Maggio 27, 2024

Nicola Martello

In Italia molte aziende con rating ESG non sono validate

Negli ultimi anni sempre più investitori hanno deciso di implementare le proprie politiche ESG: secondo lo studio pubblicato su ESGToday realizzato da Deloitte e The Fletcher School, il 79% degli investitori ha dichiarato di avere in atto una politica di investimento sostenibile, una percentuale in netto aumento rispetto a cinque anni fa, quando era ferma al 20%.

L’indagine di livello globale, svolta tra gennaio e dicembre 2023, ha coinvolto oltre mille proprietari di asset, gestori di asset e consulenti di investimento, inclusi CEO e CIO sparsi tra Nord America, Europa e Asia, e solo l’1% degli intervistati ha dichiarato di non avere un piano di investimento ESG. In particolare i più attivi sono gli statunitensi con l’83% degli investitori che prevede politiche di investimento ESG in aumento rispetto al 27% di cinque anni fa. Gli investitori europei sono, invece, leggermente indietro e si fermano al 75%. Tra i principali motivi che spingono a integrare i fattori di sostenibilità nei processi decisionali di investimento ci sono il rispetto dei requisiti normativi (39%), il miglioramento delle performance finanziarie (36%) e l’influenza o la pressione degli stakeholder (34%).

Se da un lato gli investitori puntano su politiche sostenibili, dall’altra le aziende devono farsi trovare pronte a rispettare i rating ESG, ma da questo punto di vista i dati non sono confortanti: una recente ricerca finanziata dal Parlamento Europeo dimostra come il 70% delle aziende italiane con rating ESG non si sia sottoposte ad alcun “audit” presso le proprie sedi, essendosi limitate a far “certificare” dalle agenzie e società di consulenza le proprie stesse dichiarazioni. Una scelta questa che espone a gravi rischi reputazionali, come dimostra la grave crisi della Giorgio Armani Operation, recentemente commissariata dal Tribunale di Milano. Rischi che dimostrano come la reputazione sia un asset intangibile primario e vitale per qualunque azienda, un vero e proprio patrimonio da tutelare.

Un assessement specialistico

Per questi motivi, la start-up innovativa Reputation Management mette ora a disposizione delle imprese, da quelle di grandi dimensioni alle piccole e medie imprese, tanto diffuse in Italia e parte fondante del sistema Paese, un assessement specialistico, CompanyCheckUp, customizzabile e sartoriale, in grado di trarre vantaggio dall’analisi e dalla messa a sistema delle migliori pratiche in campo reputazionale documentate in letteratura scientifica come anche nella pratica professionale.

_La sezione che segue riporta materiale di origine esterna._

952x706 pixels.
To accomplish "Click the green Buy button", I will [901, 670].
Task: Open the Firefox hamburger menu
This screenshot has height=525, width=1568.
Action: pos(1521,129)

Giorgia Grandoni, ricercatrice del Centro studi della start-up
La finalità del progetto è quella permettere la valorizzazione concreta di decenni di esperienza maturata nel settore della gestione della reputazione e della risoluzione delle crisi reputazionali, grazie a uno strumento diagnostico facilmente e rapidamente accessibile, che consente una mappatura delle aree di forza e di debolezza sotto il profilo della reputazione dell’organizzazione oggetto di indagine, come ad esempio capacità di crisis response, gestione delle relazioni pubbliche e delle media-relation, clima interno, supply chain, punti di criticità nei rapporti con l’esterno, qualità della rendicontazione ESG e capacità dell’azienda di operare e di raggiungere la propria mission, mappando e anticipando, tra l’altro, i rischi reputazionali.

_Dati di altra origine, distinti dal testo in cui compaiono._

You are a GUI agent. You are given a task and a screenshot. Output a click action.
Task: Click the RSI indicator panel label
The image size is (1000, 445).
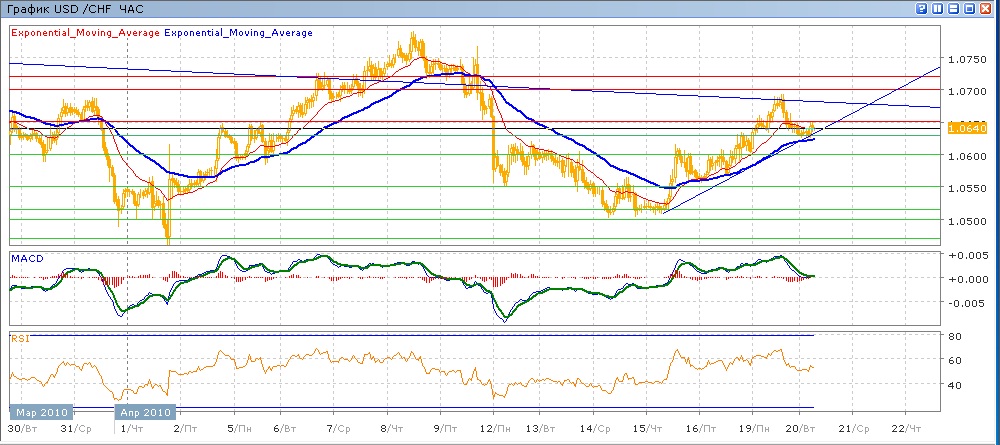click(x=19, y=339)
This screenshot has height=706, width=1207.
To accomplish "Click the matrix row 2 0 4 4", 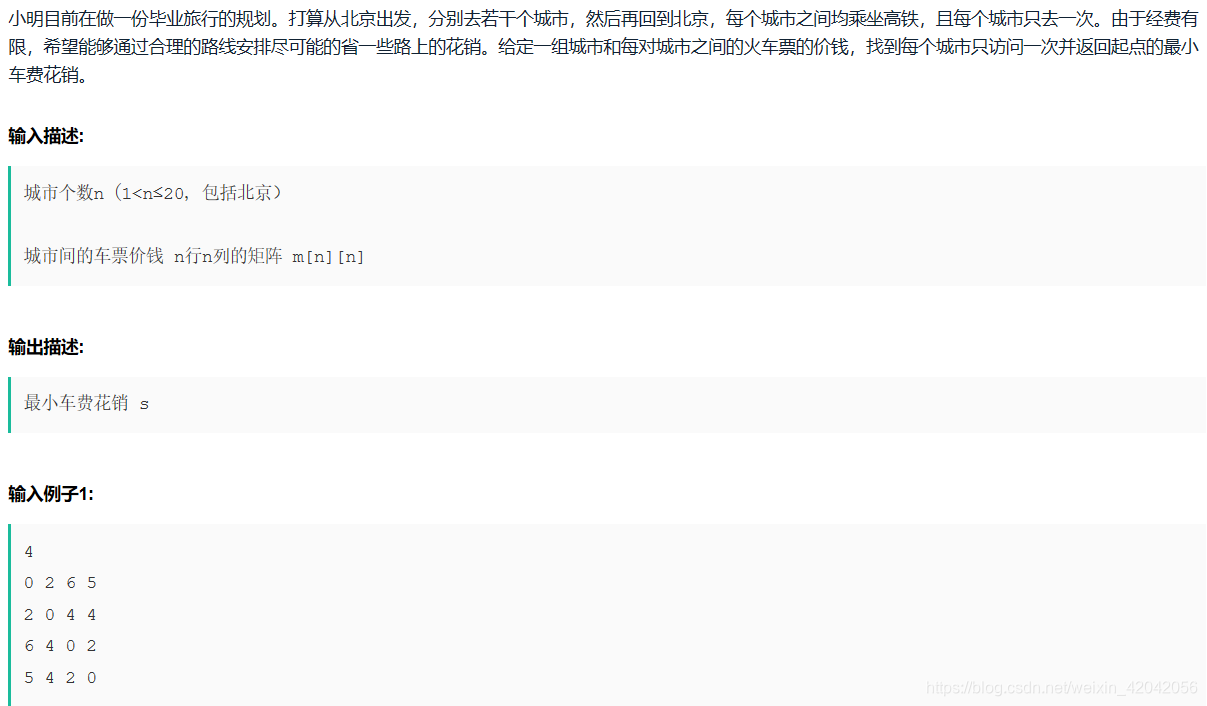I will click(60, 615).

Luca Yuri Toselli, amministratore della start-up Reputation Management
Siamo certi della validità di questa proposta, che rappresenta anche un ponte tra tutte le conoscenze e competenze accumulate in tanti anni di ricerche accademiche e applicazioni empiriche nel campo della gestione della reputazione da un lato, e il mondo delle imprese dall’altro, aziende sempre più esposte al rischio di crisi reputazionali potenzialmente devastanti e in grado di danneggiare il valore degli azionisti.